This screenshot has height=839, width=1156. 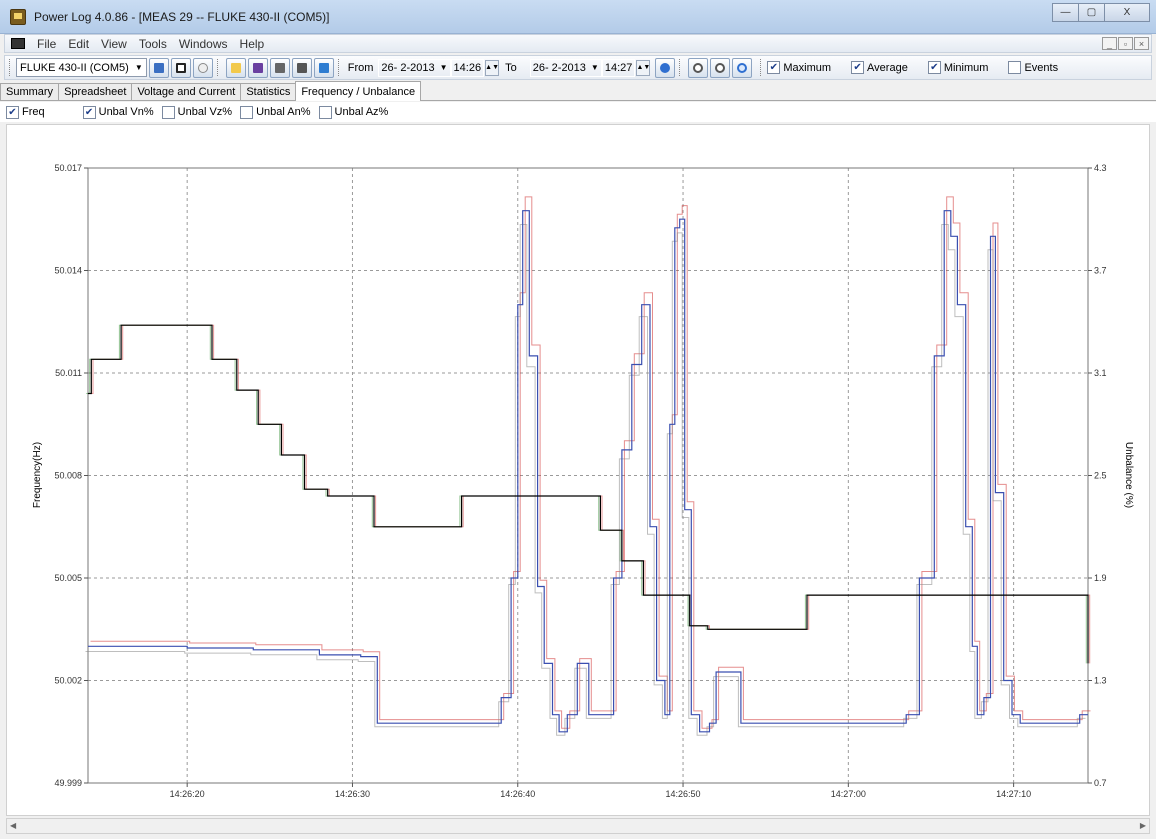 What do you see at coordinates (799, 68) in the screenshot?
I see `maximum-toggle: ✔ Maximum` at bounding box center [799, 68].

━━━━━━━━

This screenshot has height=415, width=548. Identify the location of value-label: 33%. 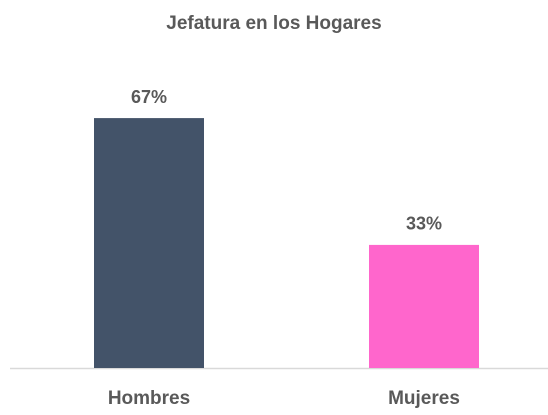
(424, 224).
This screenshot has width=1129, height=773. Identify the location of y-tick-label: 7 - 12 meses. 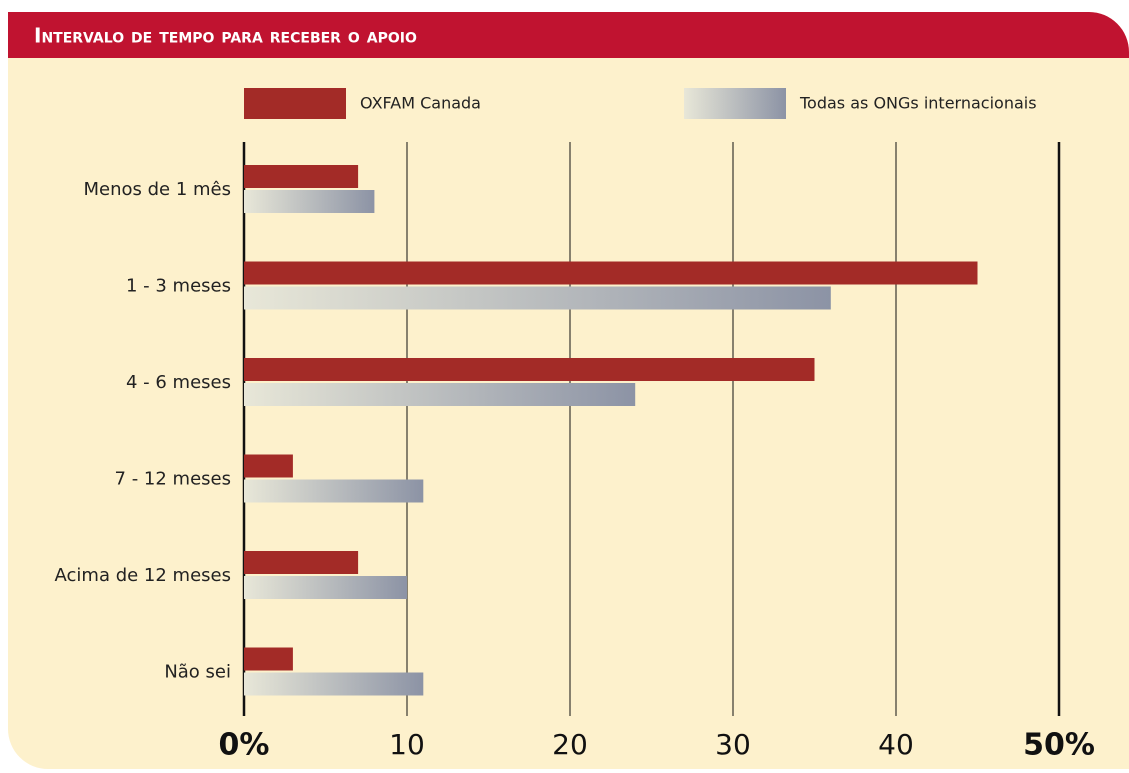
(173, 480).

━━━━━━━━

__Exercise description__.
Arrange the lines from the one containing "This screenshot has width=1129, height=773." through the one containing "(173, 480)." as a JSON list of strings, one string per line, with blank lines left out. Leave the pictures out of the answer.

__Expected answer__.
[
  "This screenshot has width=1129, height=773. Identify the location of y-tick-label: 7 - 12 meses. ",
  "(173, 480)."
]